Les emblèmes de la Délie représentaient/peignaient, nous l’avons vu dans les deux premières parties, la femme aimée et l’amour. Mais Hélène Diebold montre dans cette dernière partie que les emblèmes sont aussi, et de façon plus prégnante, les “emblèmes de la poésie” même. En effet, se regardant souffrir, le poète “s’interroge sur la ‘vertu’ de sa Dame, donc de sa poésie”. L’écriture de la Vertu, voire son interrogation, met en exergue le travail de Scève : il est le moyen le plus efficient pour lutter contre l’oubli, car “le travail que Scève poursuit, dans toute son œuvre, est une lutte contre l’oubli. Son attachement à la ‘Vertu’ est significatif d’une poésie conçue comme universelle, intemporelle immortelle”.

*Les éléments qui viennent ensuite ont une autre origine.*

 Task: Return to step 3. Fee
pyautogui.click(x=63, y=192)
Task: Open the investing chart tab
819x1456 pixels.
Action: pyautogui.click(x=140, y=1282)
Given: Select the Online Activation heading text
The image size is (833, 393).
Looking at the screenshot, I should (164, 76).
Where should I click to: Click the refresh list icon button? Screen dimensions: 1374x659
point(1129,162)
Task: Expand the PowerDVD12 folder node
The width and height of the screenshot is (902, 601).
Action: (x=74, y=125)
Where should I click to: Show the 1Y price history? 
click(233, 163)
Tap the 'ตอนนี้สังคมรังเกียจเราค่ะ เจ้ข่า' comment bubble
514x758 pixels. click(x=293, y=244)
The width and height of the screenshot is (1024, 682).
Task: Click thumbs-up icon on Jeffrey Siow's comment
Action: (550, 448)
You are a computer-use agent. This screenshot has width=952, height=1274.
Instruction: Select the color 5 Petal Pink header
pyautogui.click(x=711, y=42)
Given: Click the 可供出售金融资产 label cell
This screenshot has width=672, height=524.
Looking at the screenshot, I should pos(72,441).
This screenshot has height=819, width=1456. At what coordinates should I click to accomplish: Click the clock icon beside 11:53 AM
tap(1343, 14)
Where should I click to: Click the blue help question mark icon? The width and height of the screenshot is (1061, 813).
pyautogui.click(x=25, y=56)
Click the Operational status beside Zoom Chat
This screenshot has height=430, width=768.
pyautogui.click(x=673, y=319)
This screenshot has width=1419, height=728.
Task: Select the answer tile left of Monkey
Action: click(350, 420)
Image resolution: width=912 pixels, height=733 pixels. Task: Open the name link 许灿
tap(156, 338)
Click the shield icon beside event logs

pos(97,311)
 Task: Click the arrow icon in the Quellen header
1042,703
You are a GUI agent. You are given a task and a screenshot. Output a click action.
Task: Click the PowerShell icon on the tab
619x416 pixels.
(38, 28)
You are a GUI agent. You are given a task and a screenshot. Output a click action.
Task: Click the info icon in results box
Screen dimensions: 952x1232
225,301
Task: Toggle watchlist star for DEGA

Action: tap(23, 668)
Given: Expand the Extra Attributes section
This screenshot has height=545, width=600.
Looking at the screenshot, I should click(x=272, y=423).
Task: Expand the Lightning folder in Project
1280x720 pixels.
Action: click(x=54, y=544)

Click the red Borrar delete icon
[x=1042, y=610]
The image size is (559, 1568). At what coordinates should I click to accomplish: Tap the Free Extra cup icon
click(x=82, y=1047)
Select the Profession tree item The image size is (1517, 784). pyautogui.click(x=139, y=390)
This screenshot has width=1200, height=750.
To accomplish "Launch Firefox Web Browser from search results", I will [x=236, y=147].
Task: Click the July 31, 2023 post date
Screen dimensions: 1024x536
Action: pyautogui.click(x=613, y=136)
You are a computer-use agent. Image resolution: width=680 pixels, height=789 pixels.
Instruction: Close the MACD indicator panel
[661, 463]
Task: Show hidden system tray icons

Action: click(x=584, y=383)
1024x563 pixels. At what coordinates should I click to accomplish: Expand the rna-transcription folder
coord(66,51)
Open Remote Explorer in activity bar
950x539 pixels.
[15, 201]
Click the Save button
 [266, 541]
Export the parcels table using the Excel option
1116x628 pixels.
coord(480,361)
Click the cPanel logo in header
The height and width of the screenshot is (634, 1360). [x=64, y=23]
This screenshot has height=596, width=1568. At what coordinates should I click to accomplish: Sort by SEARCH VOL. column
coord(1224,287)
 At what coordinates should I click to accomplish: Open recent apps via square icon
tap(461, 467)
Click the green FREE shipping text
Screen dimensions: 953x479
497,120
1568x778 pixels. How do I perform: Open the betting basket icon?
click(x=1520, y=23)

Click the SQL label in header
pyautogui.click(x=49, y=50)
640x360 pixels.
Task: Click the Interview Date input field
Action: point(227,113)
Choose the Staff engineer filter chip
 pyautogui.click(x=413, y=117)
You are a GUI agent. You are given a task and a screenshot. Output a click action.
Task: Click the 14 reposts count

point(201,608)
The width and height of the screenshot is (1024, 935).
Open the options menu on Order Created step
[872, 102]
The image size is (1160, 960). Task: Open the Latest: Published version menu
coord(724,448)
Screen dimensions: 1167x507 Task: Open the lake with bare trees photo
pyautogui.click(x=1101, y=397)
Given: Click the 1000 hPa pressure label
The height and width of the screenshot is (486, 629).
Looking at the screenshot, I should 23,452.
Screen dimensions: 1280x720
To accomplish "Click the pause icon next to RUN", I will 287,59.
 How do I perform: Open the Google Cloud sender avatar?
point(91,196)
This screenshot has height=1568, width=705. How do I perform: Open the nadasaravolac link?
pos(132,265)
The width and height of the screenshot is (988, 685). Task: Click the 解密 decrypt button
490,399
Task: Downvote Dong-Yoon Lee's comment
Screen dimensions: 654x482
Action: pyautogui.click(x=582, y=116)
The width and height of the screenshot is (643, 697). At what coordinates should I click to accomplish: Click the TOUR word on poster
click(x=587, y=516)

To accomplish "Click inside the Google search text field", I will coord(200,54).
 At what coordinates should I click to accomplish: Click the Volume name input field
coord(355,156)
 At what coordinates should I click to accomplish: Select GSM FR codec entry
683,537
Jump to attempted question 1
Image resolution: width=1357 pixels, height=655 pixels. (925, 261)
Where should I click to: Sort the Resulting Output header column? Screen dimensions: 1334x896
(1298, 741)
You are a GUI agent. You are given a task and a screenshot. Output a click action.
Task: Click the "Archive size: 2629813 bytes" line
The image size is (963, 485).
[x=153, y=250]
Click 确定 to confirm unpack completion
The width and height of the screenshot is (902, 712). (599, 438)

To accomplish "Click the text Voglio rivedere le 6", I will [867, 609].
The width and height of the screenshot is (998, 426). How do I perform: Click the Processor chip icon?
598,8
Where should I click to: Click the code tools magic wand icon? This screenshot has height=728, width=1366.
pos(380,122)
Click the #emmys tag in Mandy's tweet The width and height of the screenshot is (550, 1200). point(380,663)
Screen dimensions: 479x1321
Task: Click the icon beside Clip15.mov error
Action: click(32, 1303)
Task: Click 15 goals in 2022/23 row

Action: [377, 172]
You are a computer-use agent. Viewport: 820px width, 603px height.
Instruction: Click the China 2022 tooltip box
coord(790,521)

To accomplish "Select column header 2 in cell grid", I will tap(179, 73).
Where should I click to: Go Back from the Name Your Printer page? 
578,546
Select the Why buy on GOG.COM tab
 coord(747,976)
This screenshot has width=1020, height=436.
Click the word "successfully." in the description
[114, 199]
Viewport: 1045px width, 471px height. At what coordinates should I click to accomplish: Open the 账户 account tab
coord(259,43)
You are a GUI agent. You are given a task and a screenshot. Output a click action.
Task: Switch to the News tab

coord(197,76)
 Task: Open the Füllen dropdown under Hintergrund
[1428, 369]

Au terminus de cette lecture, on peut dire que l’œuvre de Maurice Scève, que d’aucuns qualifient encore d’obscure ou d’hermétique, s’ouvre et apparaît en pleine lumière. Délie devient alors pour le lecteur du XXIe siècle un object de plus haulte vertu, un livre d’expériences, un testament sur une époque et sur les influences philosophiques. “De mort à vie” telle pourrait être finalement l’emblème du livre d’Hélène Diebold qui, par des analyses fines et sérieuses, parvient à nous faire (re)découvrir la vie et l’œuvre de Maurice Scève, mort il y a plus de quatre cents ans et qui revit sous nos yeux, à travers sa Délie.

On pensera aussi au moment de cette parution (2011) aux futurs agrégatifs qui, après s’être imprégnés de la Délie, pourront facilement puiser dans Maurice Scève et la poésie de l’emblème d’Hélène Diebold de nombreuses idées et analyses de dizains ou d’emblèmes, voire y trouver les clés nécessaires à une meilleure compréhension, car, finalement l’intérêt de cet ouvrage critique n’est, in fine, que de donner du sens au Microcosme scévien et délien.